It's midnight here and I'm about to go to sleep. I'll update this post tomorrow with my good news of another lucid dream.  :smiley:

----------


## TheLandSquid

I was a few days off with that last statement.... xD
I've had 2 more pretty good lucids, and I also understand now the power of WBTB. I don't think I've had a lucid without a WBTB, whether intentional or unintentional.

----------


## NyxCC

Not bad! Congrats! I agree about wbtb, it is one of the best lucidity boosters!  ::D:

----------


## TheLandSquid

I'm finally trying to get back into LDing practice. I don't really know if I should be posting here lol but I'm gonna try to post here everyday from now on.

I have a problem with staying consistent more so than most. I just get into a rhythm and don't break it even if for the better. For the past year and a half I've been doing just that, riding the wave.

Now that I am a year wiser, I've realized that my main focus in my LDing practice should be on staying consistent and self-accountable and not on the techniques and awareness. I became skilled enough with the techniques and awareness during my last attempt, but I didn't have the perseverance to continue the practice.

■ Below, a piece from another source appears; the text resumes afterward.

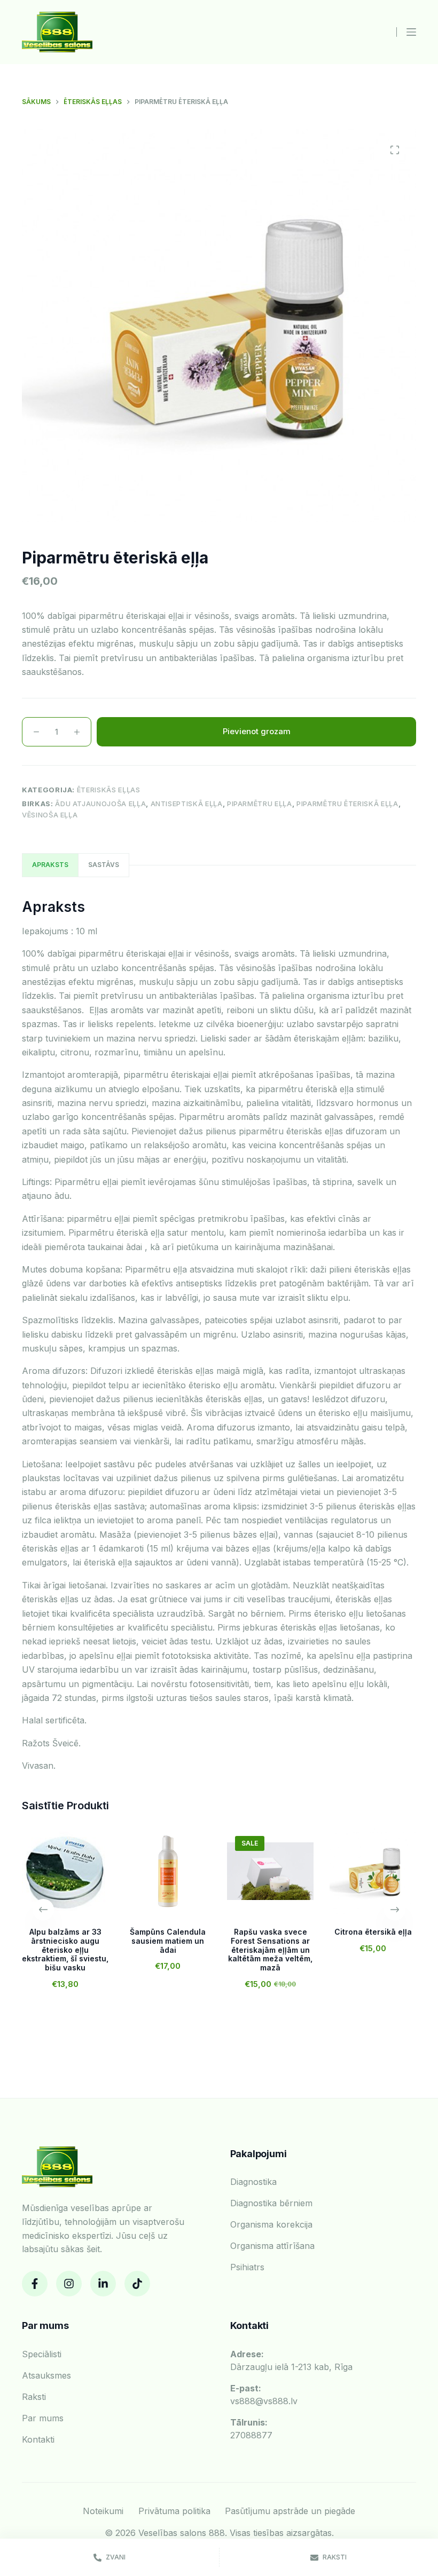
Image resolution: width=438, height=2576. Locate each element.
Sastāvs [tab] (103, 865)
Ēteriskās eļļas (108, 789)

Any tips on consistency? I thought about maybe creating a system where I grade my efforts from the day before and then either reward or penalize myself for them. I hope that doesn't sound crazy lol but I'm just to the point where I know my willpower isn't enough to keep me on track.

----------


## TheLandSquid

Daily Grades
Meditation [X]
Reality Checks/Attempted Awareness During Day [X]
WBTB [X]
Write in DJ [X]

I'm proud that I actually was able to complete all of my goals yesterday. I have always had really awful insomnia and it was especially bad last night. I actually had a dream where I came very close to becoming lucid. I was riding on a yacht on the road in the middle of a neighborhood. I simple thought arose in my mind: "could I be dreaming right now?" I wasn't aware enough to remember to do a reality check so I simply looked around and thought: "well it must be real, it looks pretty real."

Lol progress is being made I guess

----------


## NyxCC

Good to hear from you,  TheLandSquid!  :smiley: 

I think the grading system is a really cool idea to help with consistency. If you want, you can add points for finding weird items/DS during the day. 

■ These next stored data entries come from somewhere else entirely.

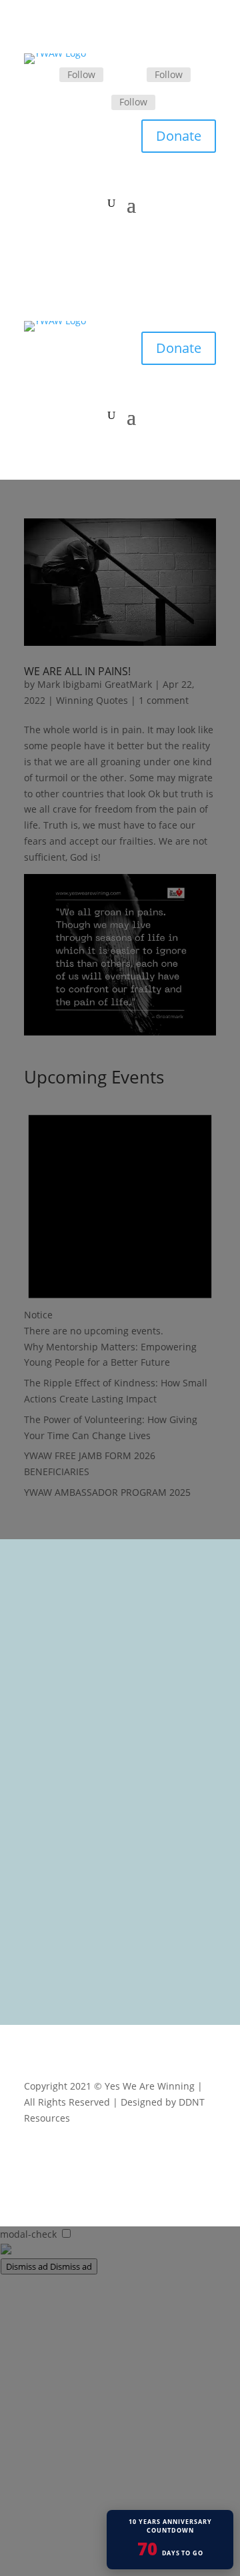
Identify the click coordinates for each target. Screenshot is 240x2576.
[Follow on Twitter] (130, 75)
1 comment (164, 700)
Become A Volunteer (78, 1761)
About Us (53, 1709)
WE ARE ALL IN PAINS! (77, 671)
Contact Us (57, 1795)
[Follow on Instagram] (95, 103)
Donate (178, 136)
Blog (43, 1778)
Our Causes (59, 1726)
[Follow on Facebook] (43, 75)
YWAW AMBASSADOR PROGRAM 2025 (107, 1492)
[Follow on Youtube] (205, 2157)
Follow (81, 74)
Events (48, 1743)
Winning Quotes (92, 700)
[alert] (120, 1215)
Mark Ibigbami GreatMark (94, 684)
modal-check (28, 2234)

Your avatar reminded me I was dreaming of petting a huge flying turtle and wondering about it. We need to be more alert from now on!  ::D:

----------


## TheLandSquid

> Good to hear from you,  TheLandSquid! 
> 
> I think the grading system is a really cool idea to help with consistency. If you want, you can add points for finding weird items/DS during the day. 
> 
> Your avatar reminded me I was dreaming of petting a huge flying turtle and wondering about it. We need to be more alert from now on!



That's a cool idea! It could definitely keep me more aware throughout the day, so I think I'll give it a shot.

Daily Grades
Meditation [X]
RC/ADA [X]
WBTB [X]
Write in DJ [X]
RC'd when I played soccer yesterday with friends (completely out of the ordinary) [X]

One thing I don't think I mentioned, maybe I mentioned it before, is that I never get very good sleep. Last night was especially bad, I'm not exactly sure whether I actually fell asleep before my WBTB alarm went off. Nevertheless, I completed all the tasks that I wanted to and almost got lucid at one point from a FA.

In my dream I woke up in my bed from a nightmare. I noticed that I was extremely hot and wanted to turn on the light and get up for a bit. When I tried to turn on the light, it didn't work at all. This caused me to believe I must be in a nightmare and I turned on my phone flashlight to check my surroundings. I don't know whether I decided it might not be a dream when I didn't see anything out of the ordinary or if I just lost awareness, but I didn't remember anything after that and woke up.

This is actually very similar to how I got interested in lucid dreaming. I had my first lucid dream as a result of the way that light switches trigger nightmares within my dreams. As a kid, I would always have the same recurring dreams that would start with me not being able to turn on a light. Eventually, I became habitually used to associating lights not working with having a nightmare. Power outages can be kinda scary lol.

I need to make sure that every time I wake up I do a thoughtful reality check to prevent these stupid false awakenings.

----------


## TheLandSquid

Daily Grades
Meditation [ ]
RC/ADA [X]
WBTB [X]
Write in DJ [X]
RC during movie [ ]

Not as successful a day as I would have hoped. I need to make sure to focus early in the day and get things done. It was 2 AM before I even thought about meditating last night, and that was just too late to even focus a little. Also, I don't really do all that much so I should do an RC when I'm going to do something like see a movie, watch a play, or go to a sporting event. These also occur very often in my dreams. I went to a movie yesterday and forgot to RC which is a shame because I also dreamed about seeing a  movie lol. At least the dreams are increasing in clarity.

----------


## TheLandSquid

Daily Grades
Meditation [ ]
RC/ADA [X]
WBTB [ ]

I need to go to sleep earlier, like I said last time. I'm getting too tired and worn down to be able to meditate. Also, a WBTB only really works if I wake up while the sun isn't up lol, that makes it very hard to fall back asleep. I didn't even remember one dream last night but I'm gonna do better today.

----------


## TheLandSquid

Daily Grades
Meditation [X]
RC/ADA [X]
WBTB [ ]
Write in DJ [ ]

I'm at my dad's house currently and I'm finding it harder to have the initiative to get up during my WBTB. I did have a 20 minute meditation session during the day though, so I was successful there.

----------


## TheLandSquid

Got a lucid dream last night, very short and sweet but not complaining

----------


## NyxCC

Awesome! Congrats!  :smiley:

----------